The equations can be written for each of the N surfaces in an enclosure, resulting in 3N equations in 3N unknowns (Jk,Gk and either qk or Tk for each surface). Before proceeding to some examples, the method can be simplified still further. In most radiative transfer problems, the explicit value of G is not needed, so G can be algebraically eliminated from the equation set. The Gk can be found from eq. 2 and substituted into eqs. 1 and (3), giving

{J_k} = {\varepsilon _k}\sigma T_k^4 + \left( {1 - {\varepsilon _k}} \right)\left( {{J_k} - {{q''}_k}} \right)\qquad \qquad(4a)


{J_k} = \sigma T_k^4 - \frac{{\left( {1 - {\varepsilon _k}} \right)}}{{{\varepsilon _k}}}{q''_k}\qquad \qquad(4b)


{J_k} = {q''_k} + \sum\limits_{j = 1}^N {{J_j}} {F_{k - j}}\qquad \qquad(5)

Using eqs. (4b) and (5) for each of the N surfaces reduces the set to 2N equations in 2N unknowns. The radiosity is sometimes needed in an engineering solution, because it is the quantity that is observed by radiometers or radiation pyrometers viewing a surface in an enclosure. If the radiosity is not required, then it can also be eliminated from the equation set by substituting eq. (14b) into eq. (5) to give

\sigma T_k^4 - \frac{1}{{{\varepsilon _k}}}{q''_k} = \sum\limits_{j = 1}^N {\left[ {\sigma T_j^4 - \frac{{\left( {1 - {\varepsilon _j}} \right)}}{{{\varepsilon _j}}}{{q''}_j}} \right]} {F_{k - j}}\qquad \qquad(6)

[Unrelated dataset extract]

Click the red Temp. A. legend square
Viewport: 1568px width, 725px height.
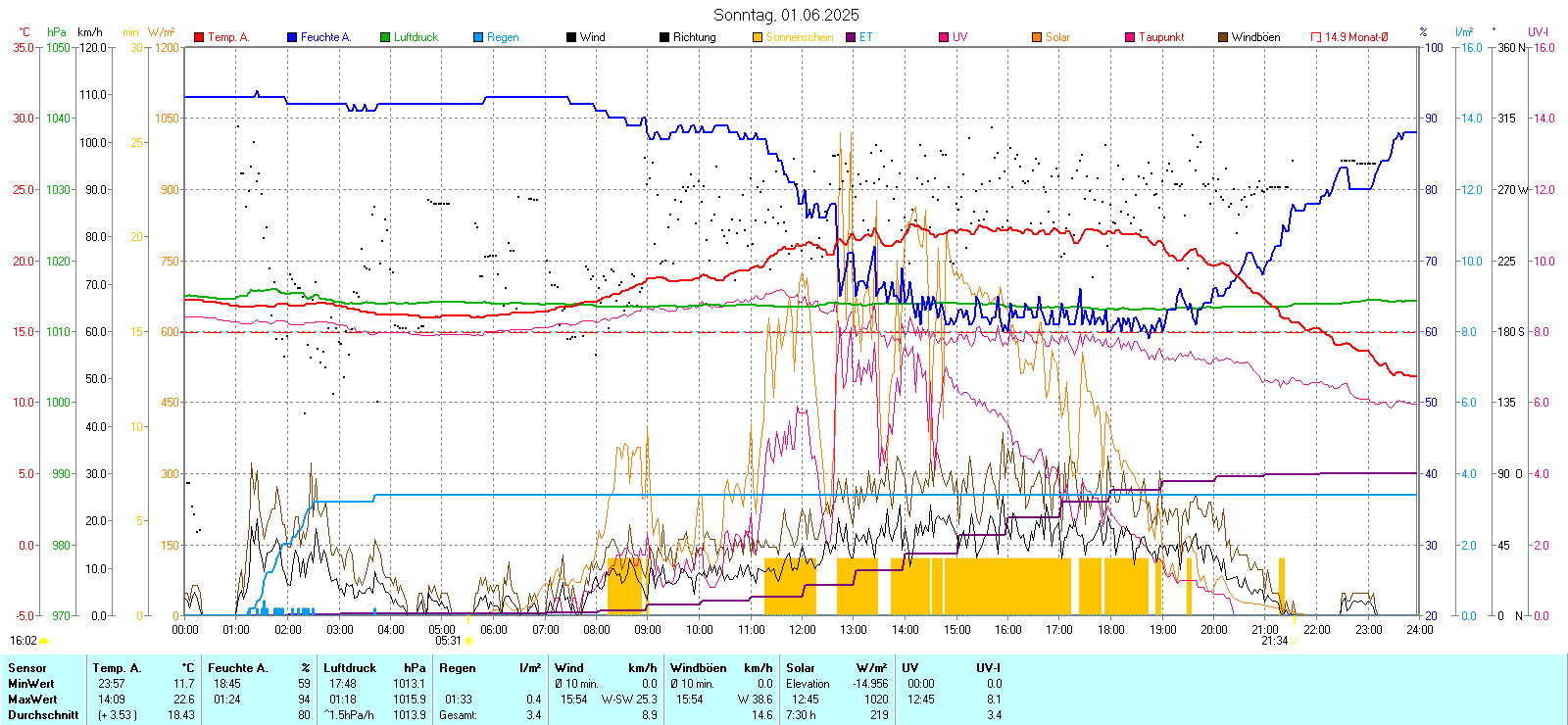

To place the temperatures on one side of the equation, eq. (6) is rearranged to the form

\sum\limits_{j = 1}^N {{F_{k - j}}\sigma \left( {T_k^4 - T_j^4} \right)}  = \sum\limits_{j = 1}^N {\left[ {\frac{{{\delta _{kj}}}}{{{\varepsilon _j}}} - {F_{k - j}}\frac{{\left( {1 - {\varepsilon _j}} \right)}}{{{\varepsilon _j}}}} \right]} {q''_j}\qquad \qquad(7)

where δkj = 1 if k = j and δkj = 0 otherwise. Equation (7) is written for each surface k in an enclosure, resulting in N equations in N unknowns. One consequence of the form of eq. (7) is that the temperature of at least one surface in the enclosure must be specified; if only q" is specified for each surface, the solution for Tk becomes indeterminate.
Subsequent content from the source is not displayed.